Various areas of the brain including the prefrontal cortex, the brain’s higher thinking centre, then analyse the emotion. If the stimulus turns out to be benign or non-threatening, the amygdala is calmed. In some children, especially those with anxiety, the amygdala may not be automatically calmed, so then the person engages in behaviours to calm themselves or escape the situation. In some cases they can become angry and aggressive, as this releases some of the adrenaline and stress hormones and makes them feel better. Children with ADHD can become more hyperactive or impulsive, or engage in escape behaviours, and children with ASD often sensory seek or “stim” to calm themselves.

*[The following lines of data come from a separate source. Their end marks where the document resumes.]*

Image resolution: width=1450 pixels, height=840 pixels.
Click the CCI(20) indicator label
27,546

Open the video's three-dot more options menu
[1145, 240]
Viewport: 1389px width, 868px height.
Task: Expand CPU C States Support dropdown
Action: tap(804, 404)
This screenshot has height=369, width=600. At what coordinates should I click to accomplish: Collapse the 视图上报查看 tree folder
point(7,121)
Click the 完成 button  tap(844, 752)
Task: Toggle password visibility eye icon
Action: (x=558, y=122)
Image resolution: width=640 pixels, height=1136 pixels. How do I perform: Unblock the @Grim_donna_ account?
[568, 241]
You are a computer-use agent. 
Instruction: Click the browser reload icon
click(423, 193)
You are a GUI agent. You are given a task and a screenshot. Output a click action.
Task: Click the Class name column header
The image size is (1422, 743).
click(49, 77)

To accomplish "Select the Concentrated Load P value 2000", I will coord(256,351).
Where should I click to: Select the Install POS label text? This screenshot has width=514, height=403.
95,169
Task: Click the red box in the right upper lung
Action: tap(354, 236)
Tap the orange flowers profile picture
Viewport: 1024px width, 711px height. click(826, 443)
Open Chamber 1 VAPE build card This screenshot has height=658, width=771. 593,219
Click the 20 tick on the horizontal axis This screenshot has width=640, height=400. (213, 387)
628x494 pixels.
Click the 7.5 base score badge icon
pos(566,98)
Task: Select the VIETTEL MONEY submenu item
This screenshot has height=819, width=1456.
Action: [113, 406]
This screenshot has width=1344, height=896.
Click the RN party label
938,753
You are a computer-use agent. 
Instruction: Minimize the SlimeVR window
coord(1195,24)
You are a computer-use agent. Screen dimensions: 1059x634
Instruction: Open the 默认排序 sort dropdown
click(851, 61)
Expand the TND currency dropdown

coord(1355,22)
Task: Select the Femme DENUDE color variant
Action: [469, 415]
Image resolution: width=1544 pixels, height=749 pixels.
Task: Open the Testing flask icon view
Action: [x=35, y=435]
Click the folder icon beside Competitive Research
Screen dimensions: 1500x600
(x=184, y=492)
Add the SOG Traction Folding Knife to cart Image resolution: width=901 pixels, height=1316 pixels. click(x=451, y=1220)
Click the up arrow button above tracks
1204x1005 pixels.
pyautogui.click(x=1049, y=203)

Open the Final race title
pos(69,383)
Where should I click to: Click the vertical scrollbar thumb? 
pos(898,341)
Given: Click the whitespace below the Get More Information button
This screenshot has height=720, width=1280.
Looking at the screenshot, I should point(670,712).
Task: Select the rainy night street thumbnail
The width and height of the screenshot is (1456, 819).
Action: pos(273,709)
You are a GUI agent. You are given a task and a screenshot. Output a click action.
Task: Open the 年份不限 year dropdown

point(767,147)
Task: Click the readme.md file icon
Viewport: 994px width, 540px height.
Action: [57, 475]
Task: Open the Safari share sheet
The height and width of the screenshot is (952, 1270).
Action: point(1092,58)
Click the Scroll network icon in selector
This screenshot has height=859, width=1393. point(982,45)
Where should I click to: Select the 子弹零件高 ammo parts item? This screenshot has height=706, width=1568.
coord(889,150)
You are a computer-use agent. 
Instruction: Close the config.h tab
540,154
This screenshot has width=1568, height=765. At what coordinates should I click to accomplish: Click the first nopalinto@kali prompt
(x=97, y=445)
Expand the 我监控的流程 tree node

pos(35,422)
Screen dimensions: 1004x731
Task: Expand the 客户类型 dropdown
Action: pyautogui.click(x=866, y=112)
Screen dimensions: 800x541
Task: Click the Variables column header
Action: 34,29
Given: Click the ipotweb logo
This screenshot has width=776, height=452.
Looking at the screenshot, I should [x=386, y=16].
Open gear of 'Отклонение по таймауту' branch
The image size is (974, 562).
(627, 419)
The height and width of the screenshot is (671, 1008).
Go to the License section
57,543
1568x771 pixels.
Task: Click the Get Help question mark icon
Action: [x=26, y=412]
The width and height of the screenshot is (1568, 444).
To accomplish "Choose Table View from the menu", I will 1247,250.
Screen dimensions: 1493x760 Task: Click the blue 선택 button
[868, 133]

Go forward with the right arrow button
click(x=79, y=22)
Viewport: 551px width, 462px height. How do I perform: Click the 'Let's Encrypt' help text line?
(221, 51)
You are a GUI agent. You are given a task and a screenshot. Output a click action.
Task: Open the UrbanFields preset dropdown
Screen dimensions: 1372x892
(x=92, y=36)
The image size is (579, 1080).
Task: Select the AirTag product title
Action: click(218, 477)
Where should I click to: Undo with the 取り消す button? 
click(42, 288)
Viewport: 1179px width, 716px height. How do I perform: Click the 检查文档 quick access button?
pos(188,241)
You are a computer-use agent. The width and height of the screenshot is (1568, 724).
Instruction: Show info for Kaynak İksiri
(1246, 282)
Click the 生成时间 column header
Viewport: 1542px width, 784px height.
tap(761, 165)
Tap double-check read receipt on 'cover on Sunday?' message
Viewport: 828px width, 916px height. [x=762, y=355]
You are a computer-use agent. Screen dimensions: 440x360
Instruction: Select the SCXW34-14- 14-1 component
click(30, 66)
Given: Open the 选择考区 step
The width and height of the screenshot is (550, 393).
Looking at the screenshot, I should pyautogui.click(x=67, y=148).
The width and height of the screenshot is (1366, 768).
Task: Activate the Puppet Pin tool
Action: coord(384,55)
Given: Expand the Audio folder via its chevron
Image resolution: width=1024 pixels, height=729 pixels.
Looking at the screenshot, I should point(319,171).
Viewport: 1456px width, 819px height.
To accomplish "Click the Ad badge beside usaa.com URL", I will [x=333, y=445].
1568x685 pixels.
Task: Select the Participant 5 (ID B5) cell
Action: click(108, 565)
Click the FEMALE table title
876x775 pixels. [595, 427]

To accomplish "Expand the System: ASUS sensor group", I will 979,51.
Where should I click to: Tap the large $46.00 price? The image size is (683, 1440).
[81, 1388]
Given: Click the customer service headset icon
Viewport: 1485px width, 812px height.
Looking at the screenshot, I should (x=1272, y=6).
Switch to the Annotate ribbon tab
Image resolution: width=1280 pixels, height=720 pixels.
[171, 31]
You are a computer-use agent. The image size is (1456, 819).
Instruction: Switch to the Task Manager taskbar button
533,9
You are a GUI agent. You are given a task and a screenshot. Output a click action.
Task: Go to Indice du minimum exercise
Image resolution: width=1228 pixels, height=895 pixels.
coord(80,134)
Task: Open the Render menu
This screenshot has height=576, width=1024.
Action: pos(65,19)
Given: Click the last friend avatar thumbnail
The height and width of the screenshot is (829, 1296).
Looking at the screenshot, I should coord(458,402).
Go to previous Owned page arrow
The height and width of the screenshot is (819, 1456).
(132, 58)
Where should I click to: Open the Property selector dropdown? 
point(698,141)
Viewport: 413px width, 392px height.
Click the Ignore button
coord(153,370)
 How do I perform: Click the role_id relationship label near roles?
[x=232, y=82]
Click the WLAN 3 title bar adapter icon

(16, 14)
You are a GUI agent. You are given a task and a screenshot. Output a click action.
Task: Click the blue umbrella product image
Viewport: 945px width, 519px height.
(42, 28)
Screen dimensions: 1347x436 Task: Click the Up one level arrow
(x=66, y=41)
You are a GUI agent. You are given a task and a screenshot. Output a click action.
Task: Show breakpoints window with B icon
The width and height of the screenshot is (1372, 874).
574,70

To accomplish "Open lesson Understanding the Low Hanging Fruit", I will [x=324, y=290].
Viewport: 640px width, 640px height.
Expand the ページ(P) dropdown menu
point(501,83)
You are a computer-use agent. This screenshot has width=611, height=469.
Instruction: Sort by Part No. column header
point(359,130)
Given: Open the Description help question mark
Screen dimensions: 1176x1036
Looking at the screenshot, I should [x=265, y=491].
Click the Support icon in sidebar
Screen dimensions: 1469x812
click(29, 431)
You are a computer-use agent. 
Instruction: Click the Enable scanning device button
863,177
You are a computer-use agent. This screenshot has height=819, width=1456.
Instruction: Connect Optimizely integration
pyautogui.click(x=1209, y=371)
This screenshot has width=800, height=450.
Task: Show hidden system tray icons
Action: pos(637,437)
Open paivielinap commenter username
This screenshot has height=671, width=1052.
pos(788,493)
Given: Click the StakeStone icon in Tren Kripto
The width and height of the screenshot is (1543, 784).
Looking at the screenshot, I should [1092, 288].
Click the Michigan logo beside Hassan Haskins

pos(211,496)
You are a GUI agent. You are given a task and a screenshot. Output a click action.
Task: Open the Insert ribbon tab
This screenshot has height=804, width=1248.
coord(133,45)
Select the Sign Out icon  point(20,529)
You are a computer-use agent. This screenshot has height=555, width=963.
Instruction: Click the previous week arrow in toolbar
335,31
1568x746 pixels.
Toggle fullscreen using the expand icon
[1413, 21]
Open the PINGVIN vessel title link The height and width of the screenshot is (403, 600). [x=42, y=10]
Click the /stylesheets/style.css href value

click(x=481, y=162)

In an excellent article on emotional intelligence, website ‘6 Seconds’ tells us how we can name our emotions to tame them:
“The first step in the EQ process is becoming aware of our emotions and naming them. Research posits that naming our emotions allows us to “slow down” and consider them before acting, which provides a link between emotional and cognitive processing in the prefrontal cortex (Barbey, 2012). The amygdala is a kind of reaction centre, and often causes us to overreact or choose an action that doesn’t help solve the problem we are facing. The emotional brain must be allowed to practice the skills of empathy and understanding, receive feedback from the surrounding environment, and evaluate the correctness of judgments made as a result of emotional input.”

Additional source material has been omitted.